# Stated task a:
In the workspace architecture notes, which role is usually responsible for enabling Unity Catalog?

Typical characteristics

classic workspace
Unity Catalog enabled
S3 or ADLS used heavily
external locations and customer-owned storage patterns

Pros

more control
easier alignment with existing cloud architecture
fits established enterprise landing zones

Cons

more setup complexity
more operations burden
slower onboarding for new teams

Pattern C: Hybrid organization

What it means

The organization uses both:

serverless for many interactive workloads
classic compute for special workloads
customer cloud storage for durable enterprise data

Good for

most medium and large organizations
teams adopting gradually
mixed analytics and engineering workloads

Pros

balance of simplicity and control
practical migration path
good for phased modernization

Cons

governance and FinOps must be clear
architecture becomes more complex if standards are weak

Part 13: A very practical “who does what” view

Account admin

Usually responsible for:

creating workspaces
creating or assigning metastores
enabling Unity Catalog
setting broad governance patterns

Workspace admin

Usually responsible for:

workspace-level permissions
compute access and policies
serverless usage policies
user onboarding inside the workspace

Data platform team

Usually responsible for:

storage design
external locations
catalog strategy
naming conventions
security and permissions

Data users

Usually responsible for:

creating notebooks
running queries
using approved catalogs/schemas
building dashboards and pipelines

Part 14: What gets shared across workspaces

This is a very important reason Unity Catalog exists.

If multiple workspaces use the same metastore

Then they can share the same:

catalogs
schemas
tables
volumes
permissions model

This means you might have:

Dev workspace
Test workspace
Prod workspace

all attached to the same metastore, or to separate metastores depending on your governance design.

# Stated task b:
Rewrite the records starting with the line containing "What do you" and going on through the end of the records, replacing every "screenshot" with "screen capture" and leaving everything else unchanged. Omit the pictures from your answer.

[Interface element records]

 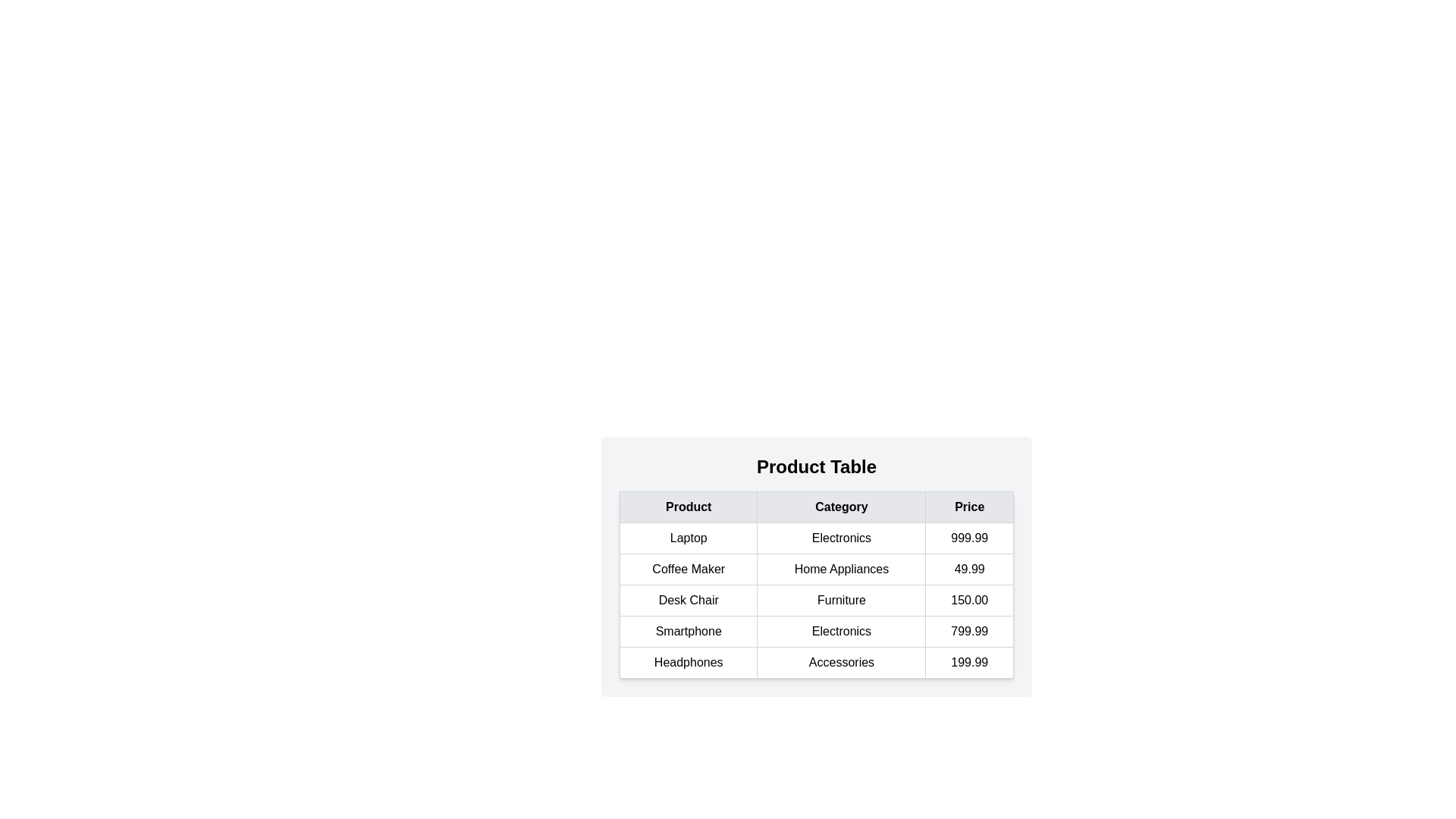 I want to click on the leftmost column header of the table that indicates product-related data, so click(x=688, y=507).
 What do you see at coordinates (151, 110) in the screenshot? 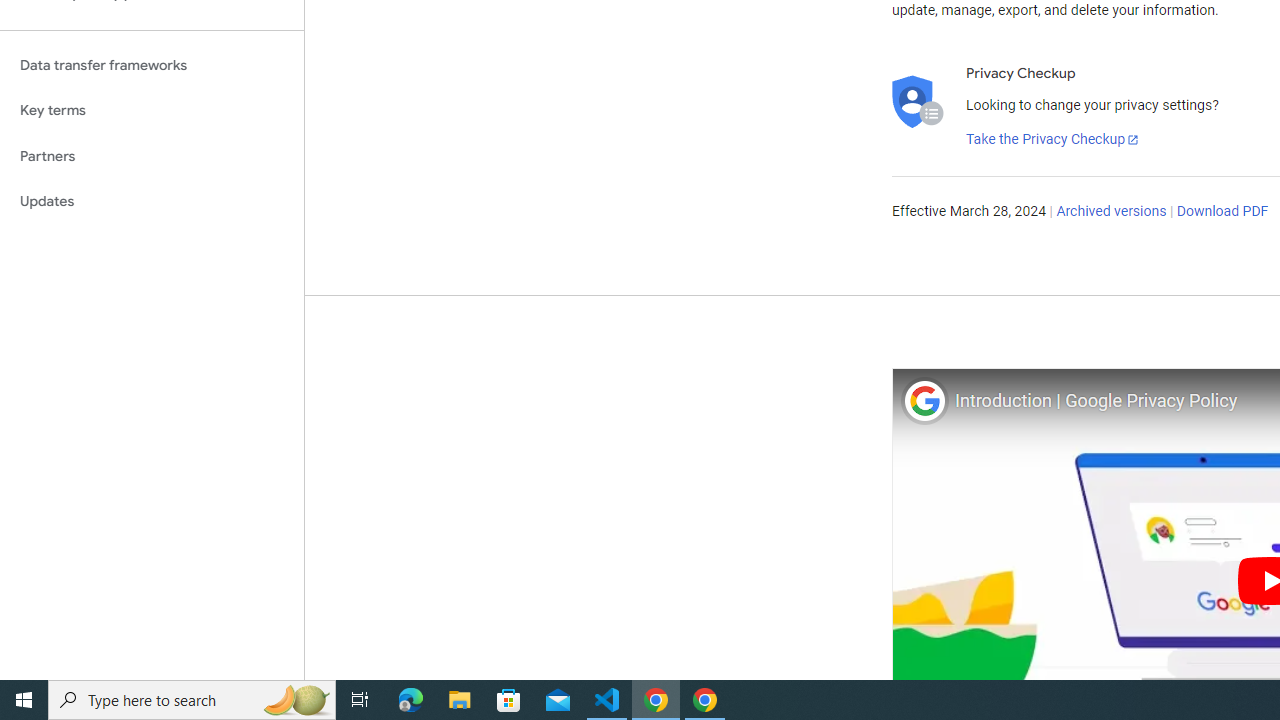
I see `'Key terms'` at bounding box center [151, 110].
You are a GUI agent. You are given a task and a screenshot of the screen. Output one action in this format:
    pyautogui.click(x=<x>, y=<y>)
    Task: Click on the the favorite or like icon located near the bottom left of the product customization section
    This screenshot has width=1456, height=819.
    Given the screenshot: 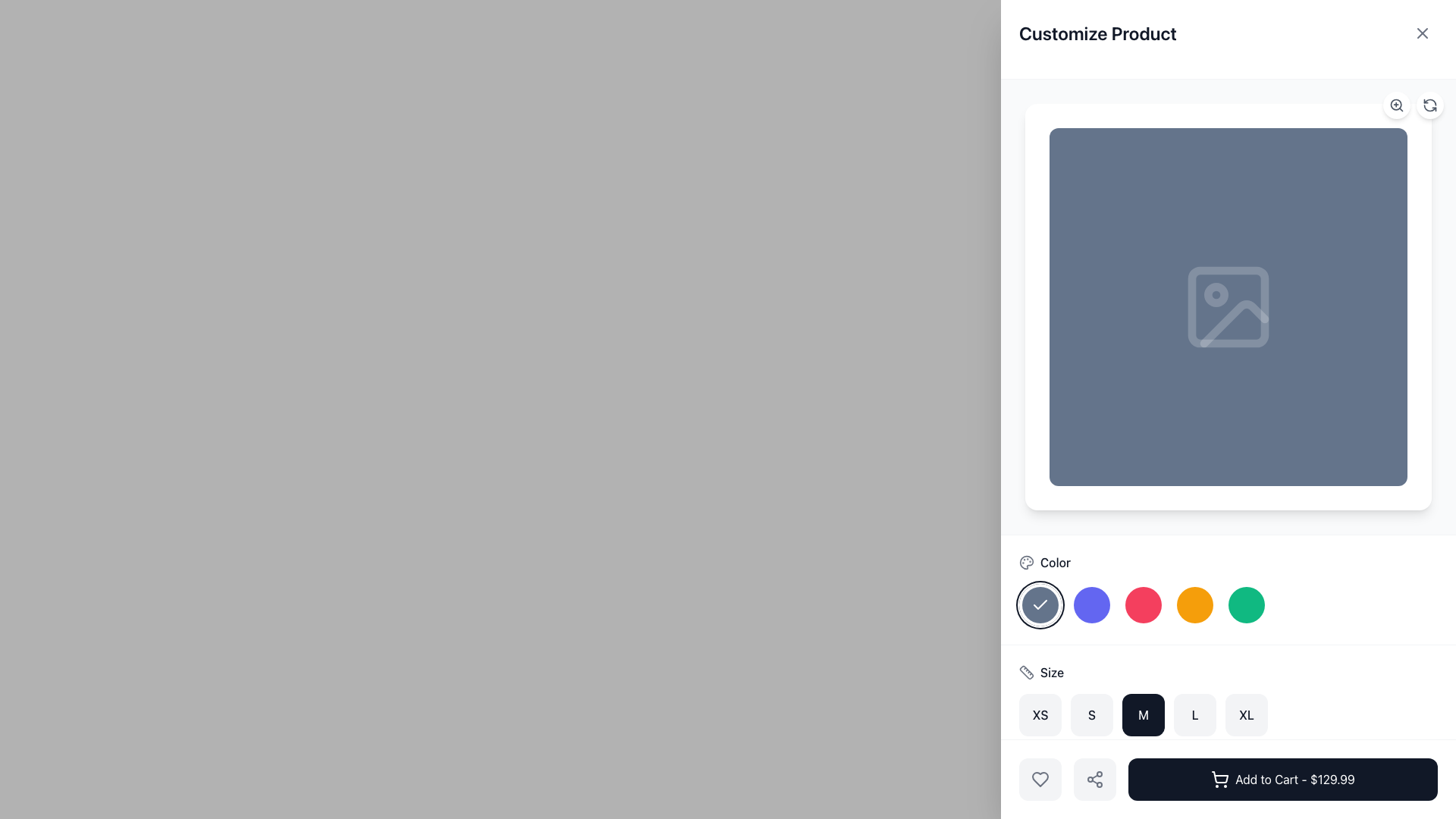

# Correct answer a:
The account admin.

# Correct answer b:
 What do you see at coordinates (151, 110) in the screen capture? 
I see `'Key terms'` at bounding box center [151, 110].
You are a GUI agent. You are given a task and a screen capture of the screen. Output one action in this format:
    pyautogui.click(x=<x>, y=<y>)
    Task: Click on the the favorite or like icon located near the bottom left of the product customization section
    This screen capture has width=1456, height=819.
    Given the screen capture: 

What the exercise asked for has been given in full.